Back in my jr. high days, during a fire drill I impulsively pulled one of the fire alarms on my way out the door (stupid - I know). Everyone gathered in their prearranged areas and waited for the alarm to stop sounding - only it didn’t stop.
After a few minutes the alarm was joined by the sound of sirens and soon the school was overrun with fire trucks. Then they were joined by cop cars. In short order it was like a scene from a disaster flick.
We were kept waiting on the street for close to an hour (can you imagine trying to keep order on 500+ kids for that long?!) and finally they silenced the alarm and shuttled us back in.
They conducted two assemblies where the lectured, scolded, and pleaded for someone to rat out the perpetrator. I don’t know if anyone saw, but no one told.
We didn’t have another fire drill that entire year.
I think you should turn yourself in. :)
Funny (for some) story. In HS before classes stared on a cold snowy winter day, a 6” sprinkler line decided it didn’t want to remain in one piece.
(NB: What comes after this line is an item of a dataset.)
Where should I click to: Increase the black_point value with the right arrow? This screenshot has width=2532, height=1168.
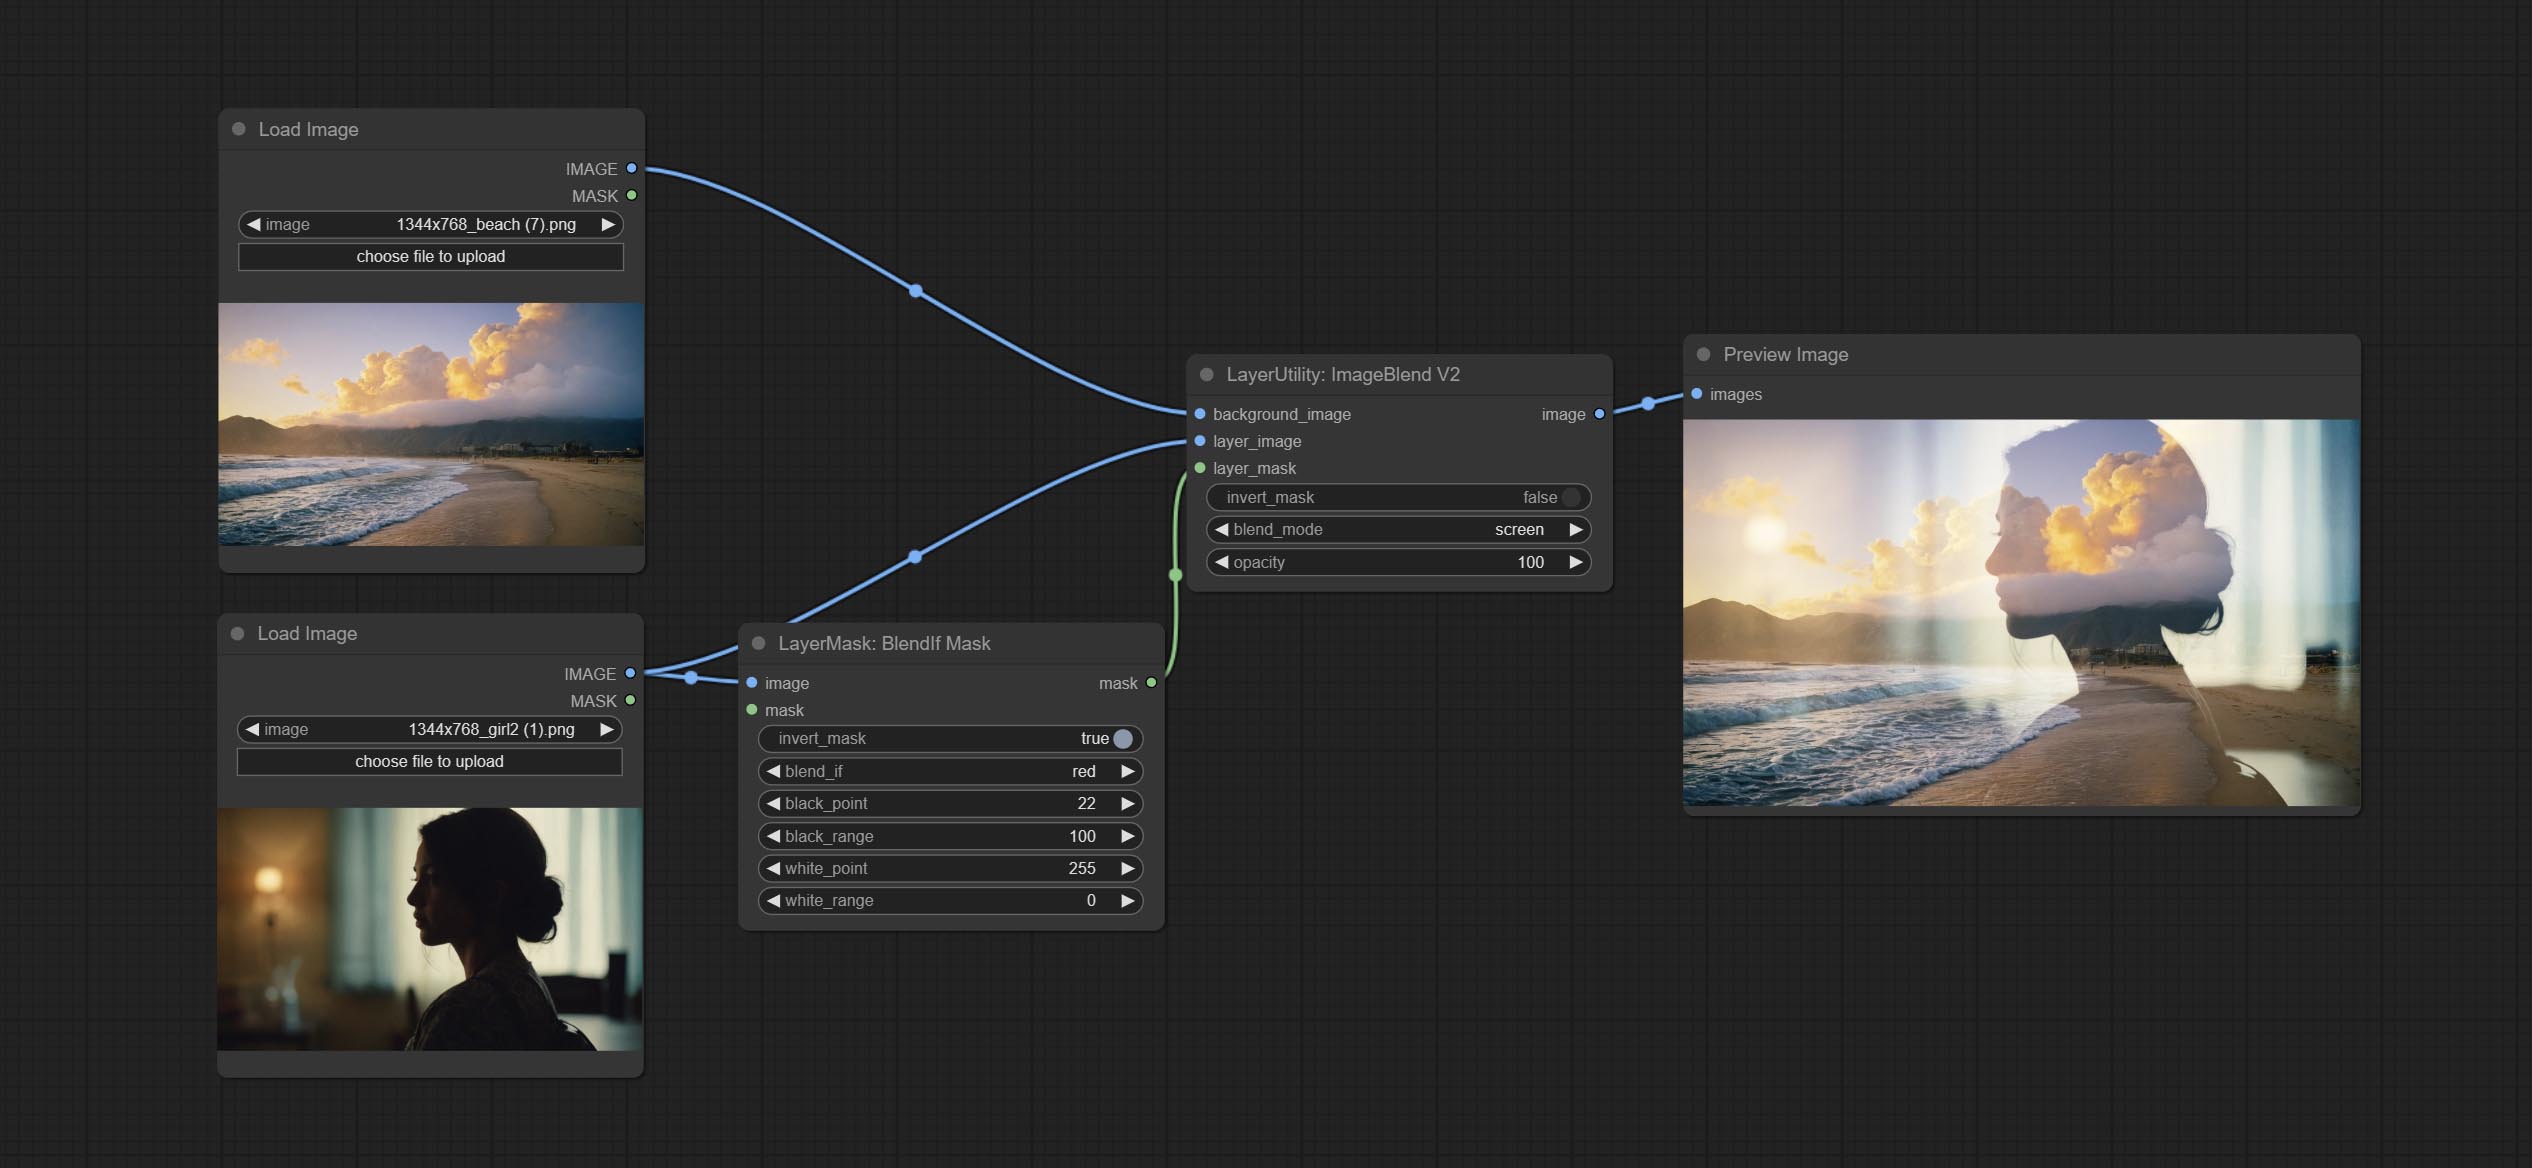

The fire alarm went off, since classes hadn’t started yet, and several classes had big projects due that day we assumed that was the reason.
We found it fun and had a nice snowball fight, the people who were standing under the now broken sprinkler line and covered in nasty brown sprinkler water were not as amused.
You lucked out, big time. I remember city of Milwaukee had so many false alarms from the "inner city" they dusted the pull levers on all the street call boxes with a powdered dye which didn't show up under normal lighting but fluoresced purple under UV light. When water contacted the stuff it turned into indelible ink so washing your hands just spread it around more.
It worked so well outside the school system used it inside on the hallway drop boxes. False alarms dropped to near zero and stayed there.